During the incursion of the Muslim Armies to Azerbaijan, this place was belonging to the Hazar Empire, having Erdebil as their center. During the invasion, Arabs saw Maragha fit to being their military encampment. Arabs settled in Azerbaijan in the form of an invasion, several Arab tribes were settled in the region, and the local entities, deprived of their lands, became slaves of the newcomers. Along with Arabs, several Turkish communities that accepted Islam also arrived in Azerbaijan. Particularly, commanders of Turkish origin in the Abbasid Period (750-1258) led the settlement of several Turkish entities in the region. The new Turkish settlers of the region became a great source of confidence for commanders of Turkish origin serving in the Abbasid Army. Mubarek et-Turki, one of these Turkish commanders, had the inner castle of Ghazvin repaired and gave his name there. Zirek el-Turki, another Turkish commander, was sent by Caliph Mutevekkil to suppress the Beni Bu’ays Commanders that revolted in Merand (848). Later on, another Turkish commander named Muhammed B. Sul was appointed as the governor of Armenia and Azerbaijan. On the other hand, Turkish commander Buga arrived in Azerbaijan with a force of 4000 troops and settled around 20.000 Hazar and Bulgarian Turks in Shamkhor. Constituting one of the most important events in 8th Century, the Babek uprising broke out in Azerbaijan and Turkish commanders and Turkish armies proved highly effective in suppressing this rebellion. Uprising in the city of Al-Bazz, Babek quickly seized power in Armenia, Esfahan, Mosul and Hamedan (816-817). Caliph Mutasem (833-82) assigned Iranian commander el-Afsin Haydar b. Kavus to suppress the uprising (June 3, 835). Later on Babek was delivered to the Caliph and was executed upon his order in January 4, 838.

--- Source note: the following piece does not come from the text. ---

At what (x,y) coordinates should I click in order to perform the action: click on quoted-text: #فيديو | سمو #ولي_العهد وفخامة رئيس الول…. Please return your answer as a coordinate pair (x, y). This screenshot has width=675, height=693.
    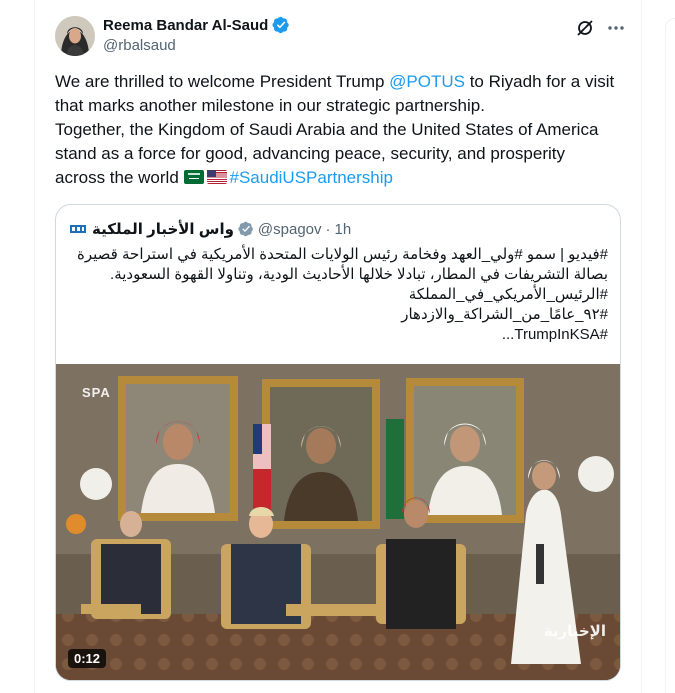
    Looking at the image, I should click on (338, 295).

Following the dominance of the Arabs in Azerbaijan, the Arabic language and literature became influential in the Arabization of the region, but after a short while this dissipated within the Farsi language and culture. Starting from the second half of the 9th Century, the Abbasid Stated started to tremble and local families started to act semi-independently in their own regions occasionally. One of those was the Sac sons Family that ruled Azerbaijan. This principality (889/890-929) founded by Muhammed el-Afsin, son of Abu’s Sac Divdad B. Yusuf Divdest, was the first “Semi-Independent Turkish Principality” in the region. Following Sac sons, until the arrival of the Seljuks, several principalities ruled Azerbaijan.
Until the 9th Century, the Turkish migration to Azerbaijan has taken place in the north of the Caucasus. The Turkish communities that settled in Azerbaijan as a result of these intermittent migrations, blended with native communities. Assimilated, most of these Turks were represented by local elements. The ones who could endure were blended with the Turkmen communities that arrived in Azerbaijan subsequently. However, the actual Turkish settlement in Azerbaijan started with the Seljuks, accelerated in the reign of the Ilhanlis, and completed in the Karakoyunlu, Akkoyunlu and Safevi Dynasties. In this context, the Turkish tribes that arrived and settled in the region in the 11th Century can be considered as the ancestors of Turks in present day Azerbaijan.